▶ _PROBLEM DESCRIPTION_:
From the records below, copy each line that has the word "click" in it.

▶ _DATASET EXTRACT_:
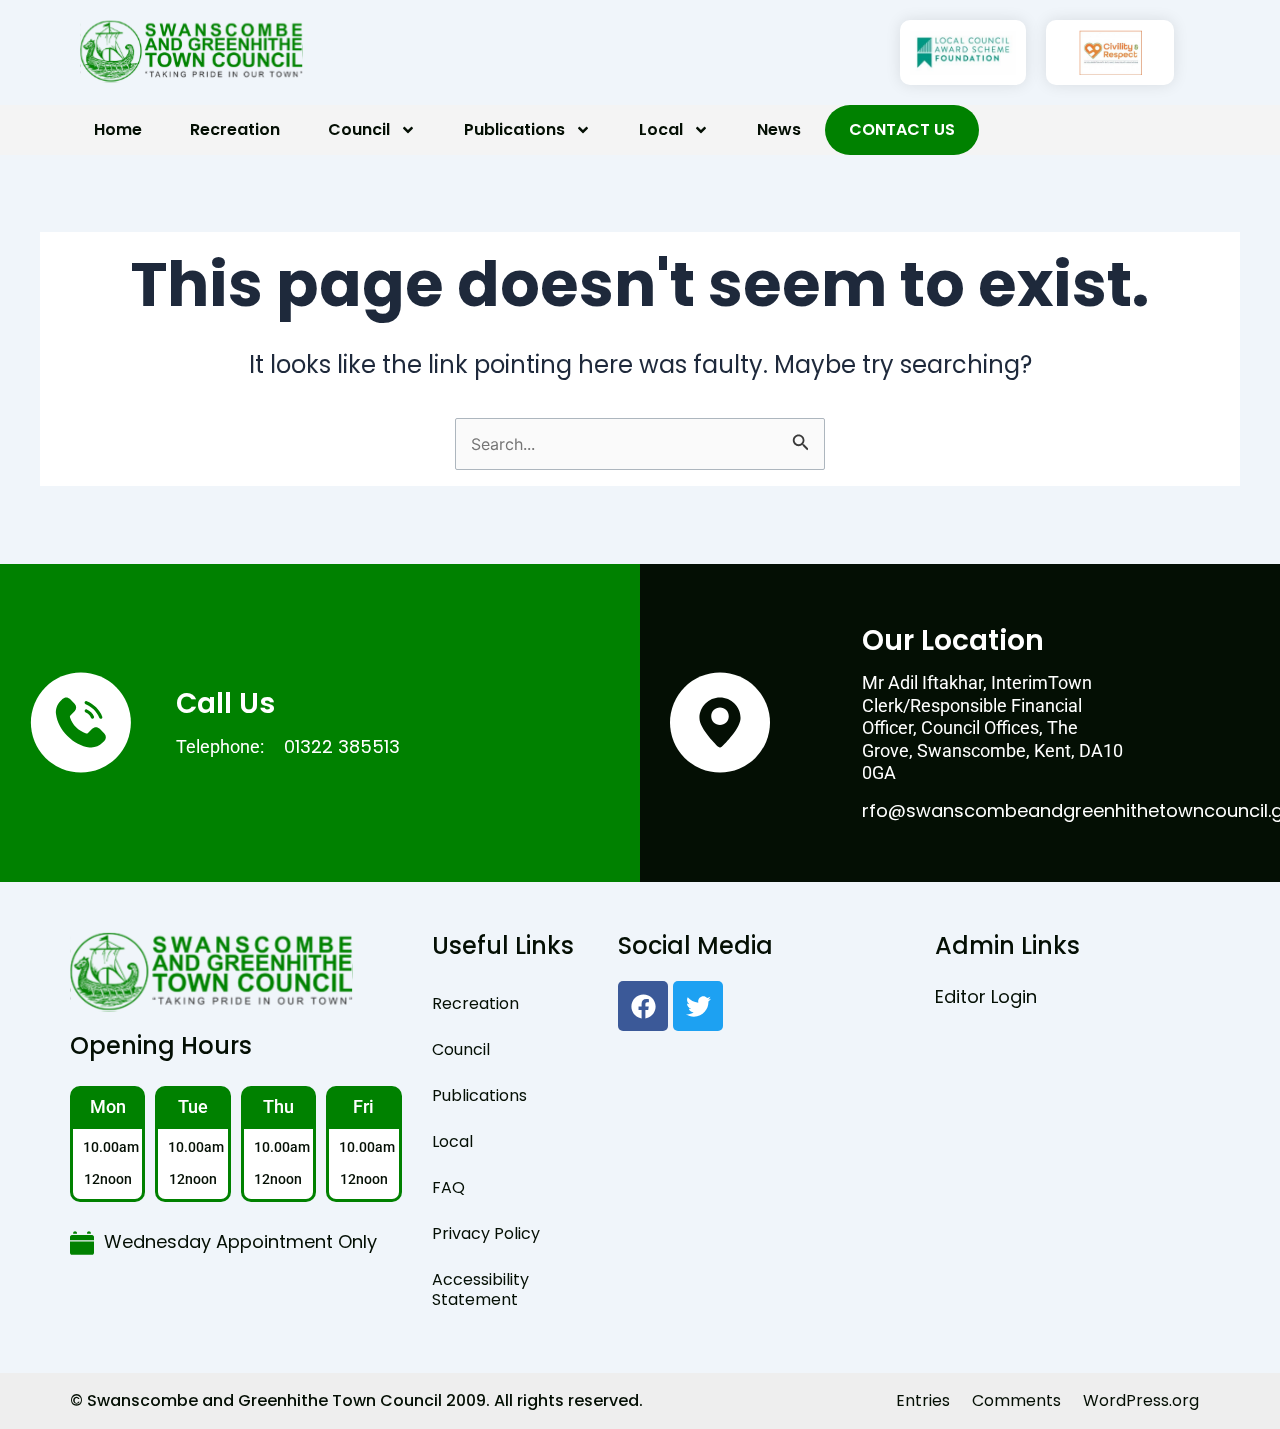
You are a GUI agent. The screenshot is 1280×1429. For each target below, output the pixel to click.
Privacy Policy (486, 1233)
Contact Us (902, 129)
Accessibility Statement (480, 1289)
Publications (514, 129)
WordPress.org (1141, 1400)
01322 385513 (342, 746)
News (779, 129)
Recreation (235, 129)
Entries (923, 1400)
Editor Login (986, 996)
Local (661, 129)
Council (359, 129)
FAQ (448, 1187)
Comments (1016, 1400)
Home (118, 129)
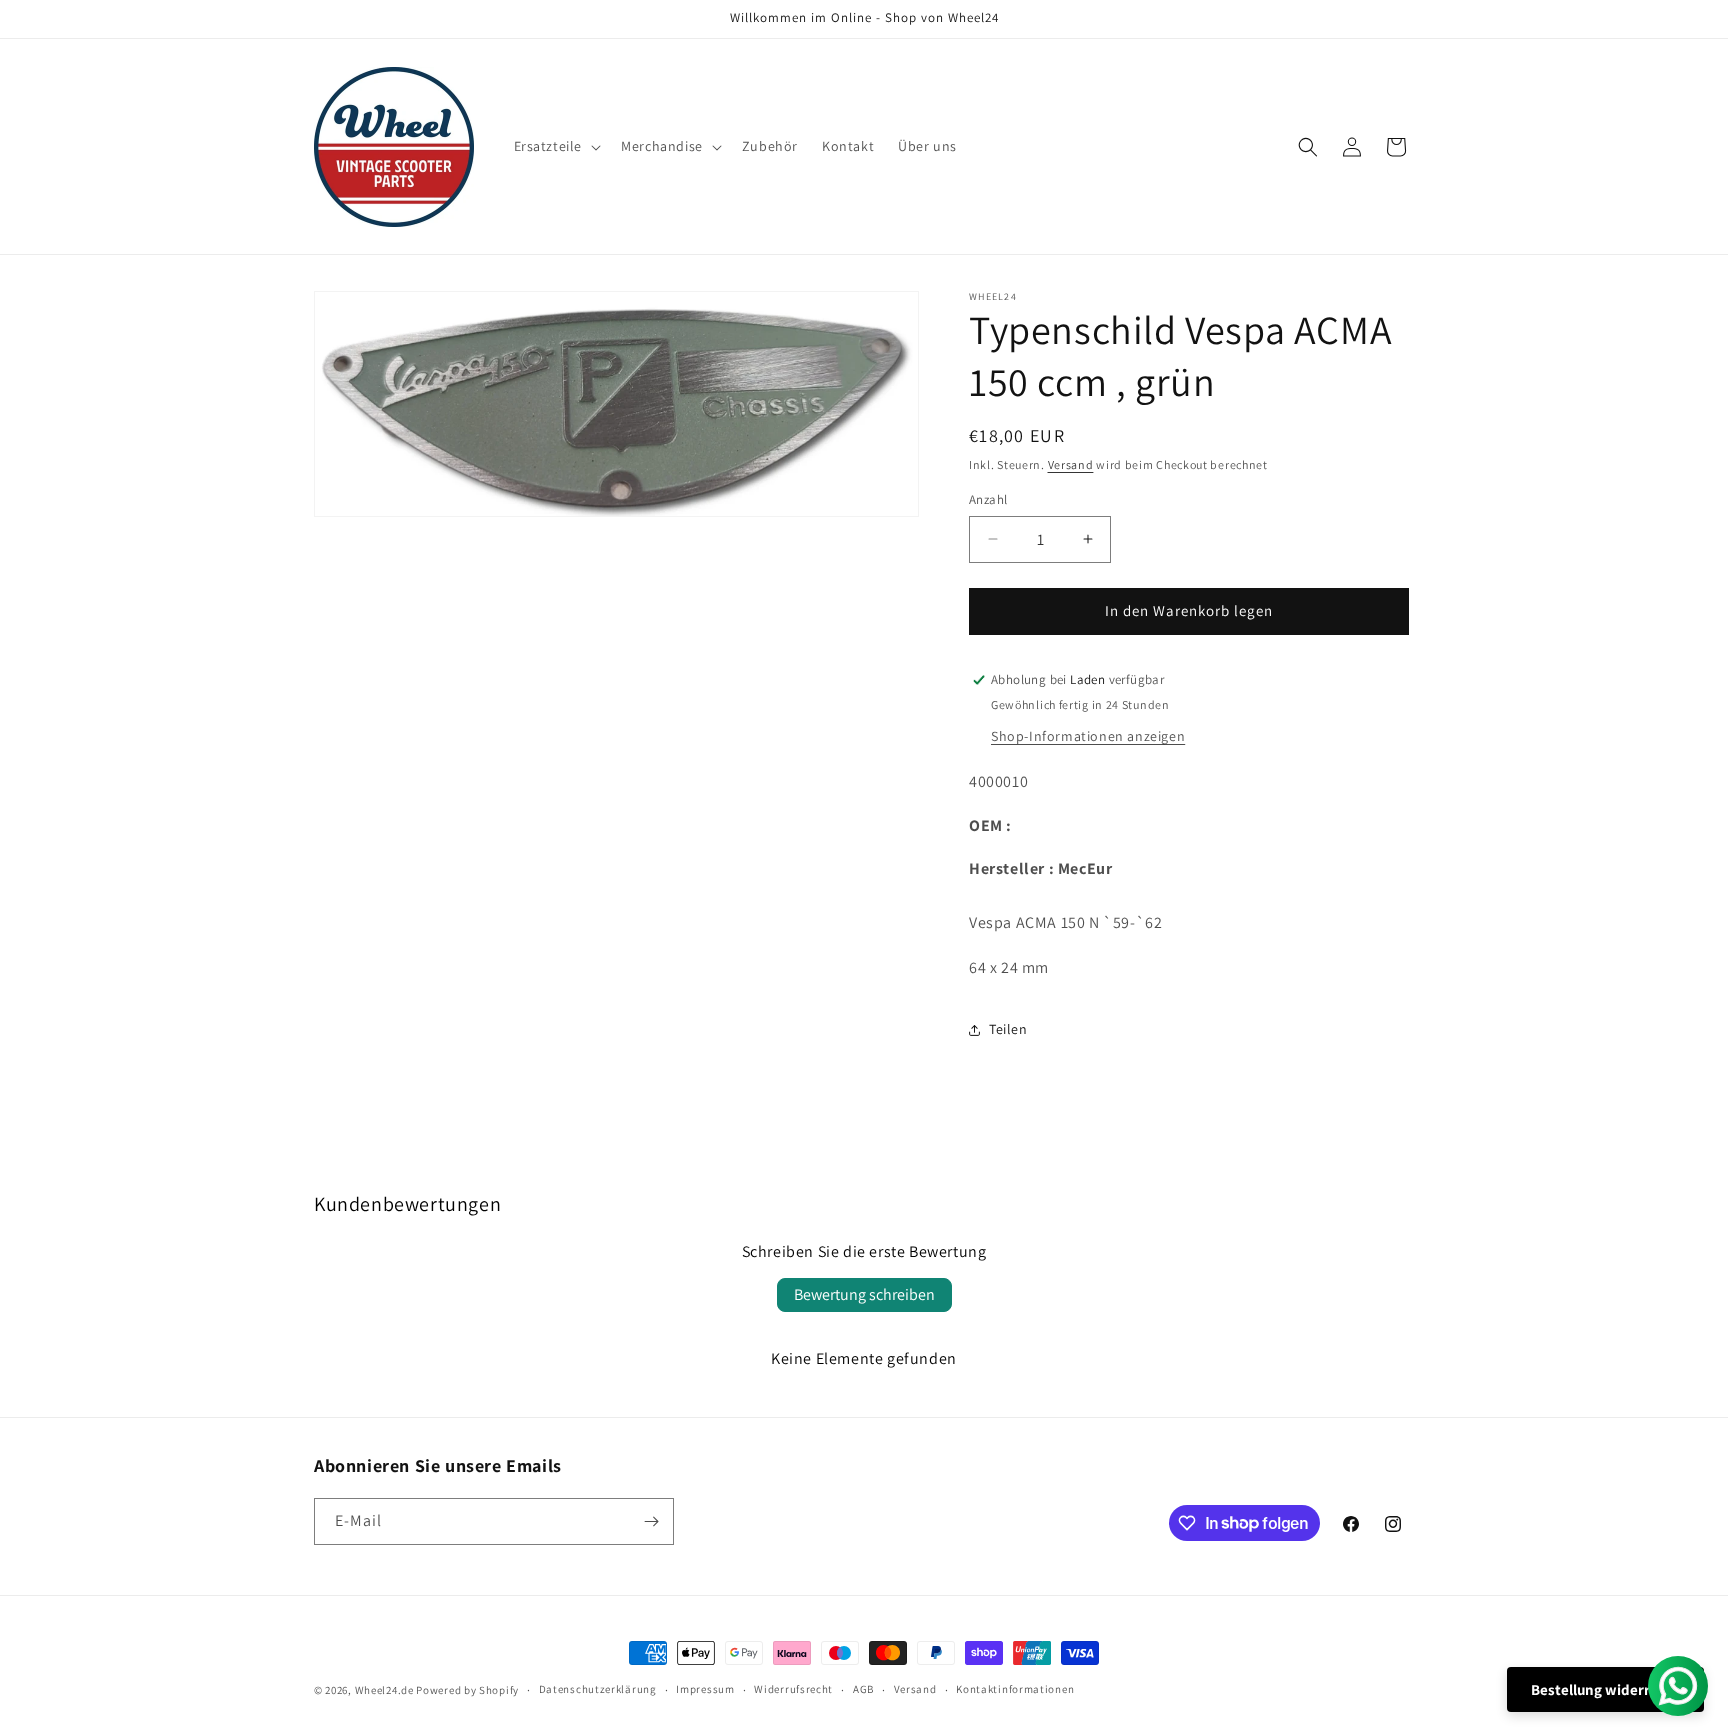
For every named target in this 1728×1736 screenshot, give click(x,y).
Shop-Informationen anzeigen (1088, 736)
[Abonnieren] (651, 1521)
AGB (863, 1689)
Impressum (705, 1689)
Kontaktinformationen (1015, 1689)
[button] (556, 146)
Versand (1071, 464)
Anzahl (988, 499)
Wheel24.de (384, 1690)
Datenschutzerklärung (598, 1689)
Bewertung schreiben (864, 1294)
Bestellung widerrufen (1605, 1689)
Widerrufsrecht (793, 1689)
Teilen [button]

▶ _SOLUTION_:
You are a GUI agent. The screenshot is 1280×1429. For each target below, output the pixel to click.
For every named target in this 1728×1736 screenshot, give click(x,y).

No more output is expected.